1. Pulse actively dividing cells with BrdU (in vitro, cell culture media can be pulsed by adding 10-40µM of BrdU for 1-2 hours).   


2. Harvest cells and centrifuge for 5 minutes at 1200-1500 rpm (200-300xg).


3. Wash cells in 1x PBS (PBS, 10x Concentrate, Cat. No. 926201) and centrifuge for 5 minutes at 1200-1500 rpm (200-300xg). Discard supernatant.
   Note: The combined presence of proteins and HCl in downstream steps may cause aggregation. As such, it is highly recommended that wash steps utilize PBS without any protein additive until otherwise indicated.


4. Dislodge cell pellet and add 5ml of ice-cold (-20°C) 70% Ethanol to 1-2 X 10⁷ cells dropwise while slowly vortexing. Incubate at -20°C for at least 2 hours. Cells may be stored for several days.
   Note: For ethanol permeabilization, we recommend this step last for at least 2 hours as this improves permeabilization and overall staining. If you’re still having difficulty, you can attempt to extend this to an overnight incubation (assuming you aren’t also staining for cell surface markers that could be lost).

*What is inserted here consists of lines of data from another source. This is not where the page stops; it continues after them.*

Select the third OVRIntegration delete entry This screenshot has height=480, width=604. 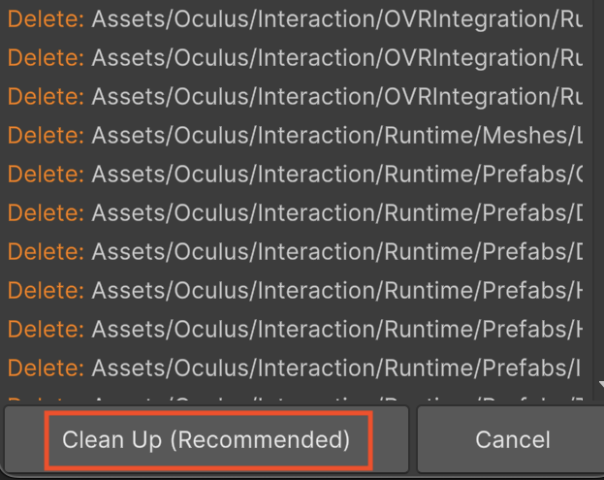pos(295,96)
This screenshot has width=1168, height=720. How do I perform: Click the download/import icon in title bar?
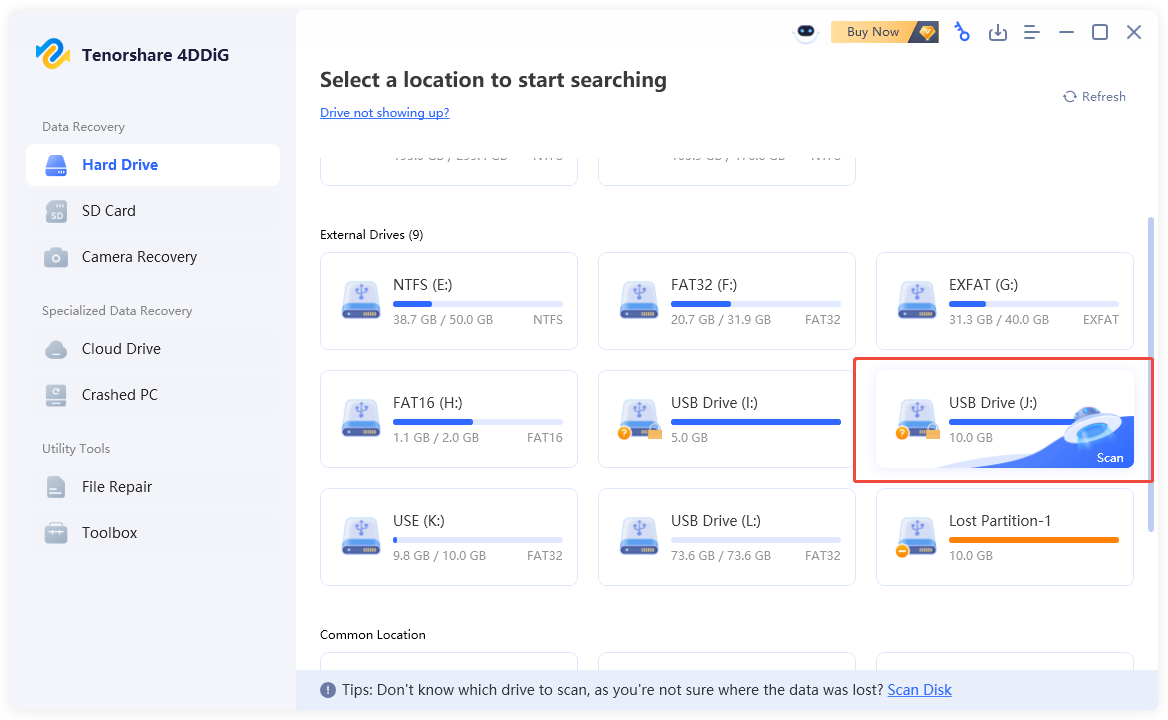point(997,33)
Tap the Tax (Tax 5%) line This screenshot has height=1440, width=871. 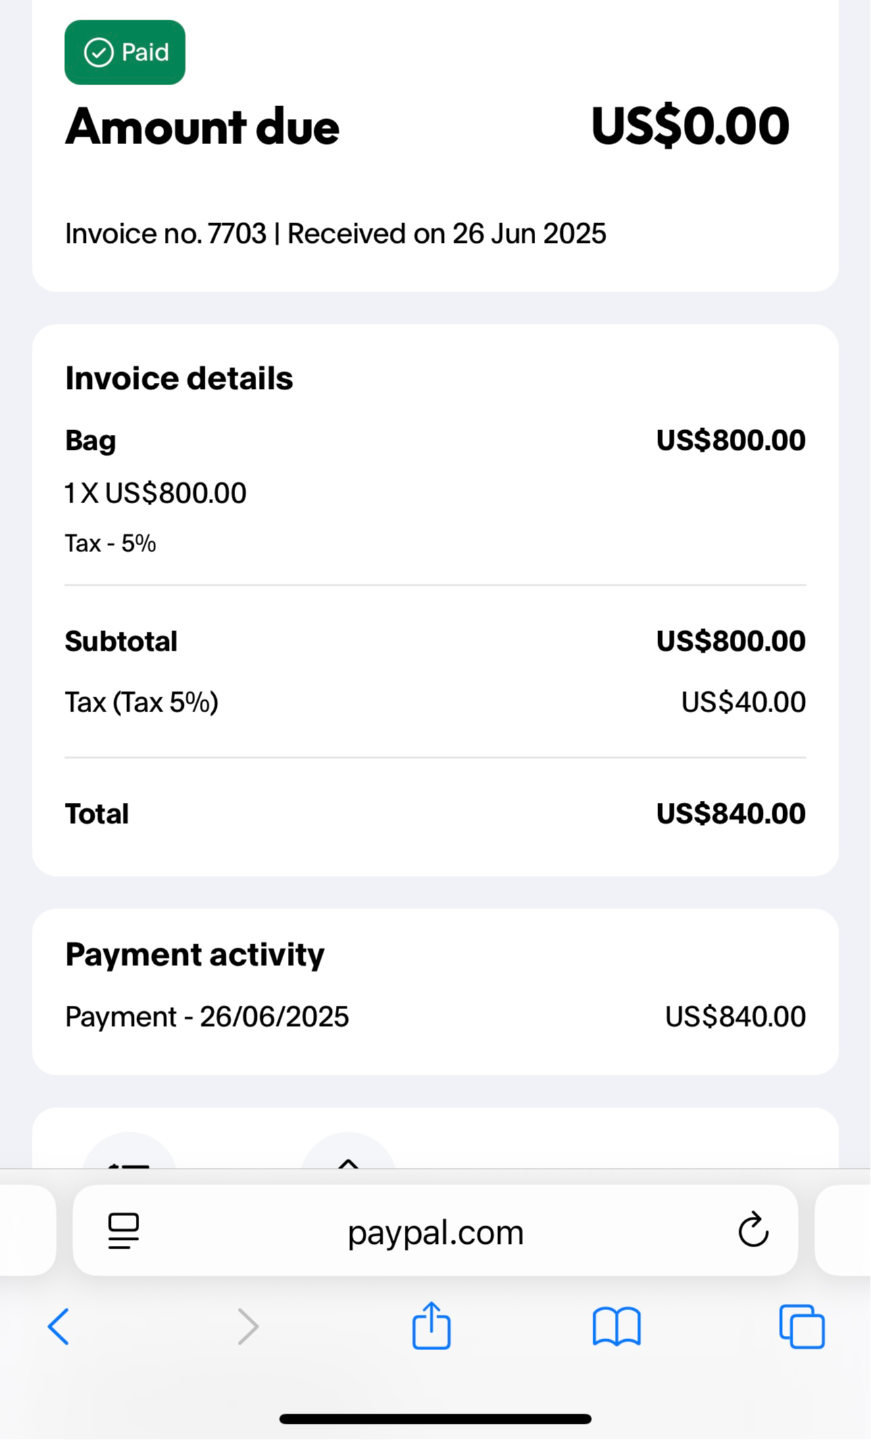pos(142,702)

5. Repeat step 3 twice.   


6. Dislodge cell pellet and add 2ml of 2 N HCl and incubate for 20 minutes at room temperature.


7. Repeat step 3.


8. Dislodge cell pellet and add 2ml of 0.1M Na₂B₄O₇ for 10 minutes at room temperature.


9. Repeat step 3.


10. Resuspend cells at a concentration of 1 x 10⁷ cells per/ml of staining buffer and aliquot 100µl per tube. Add anti-BrdU antibody at appropriate concentration and incubate for 20 minutes at room temperature.


11. Wash cells in Cell Staining Buffer (Cat. No. 420201) and centrifuge for 5 minutes at 1200-1500 rpm (200-300xg).


12. Stain DNA by adding 1µg of either 7-AAD (Cat. No. 420403) or DAPI (Cat. No. 422801). Wait for 5 minutes prior to acquiring samples on flow cytometer.
    Note: Adding a 7-AAD or DAPI stain allows you to analyze total DNA content and provides the characteristic horseshoe flow cytometric staining pattern when compared against BrdU. This helps identify the different phases of the cell cycle.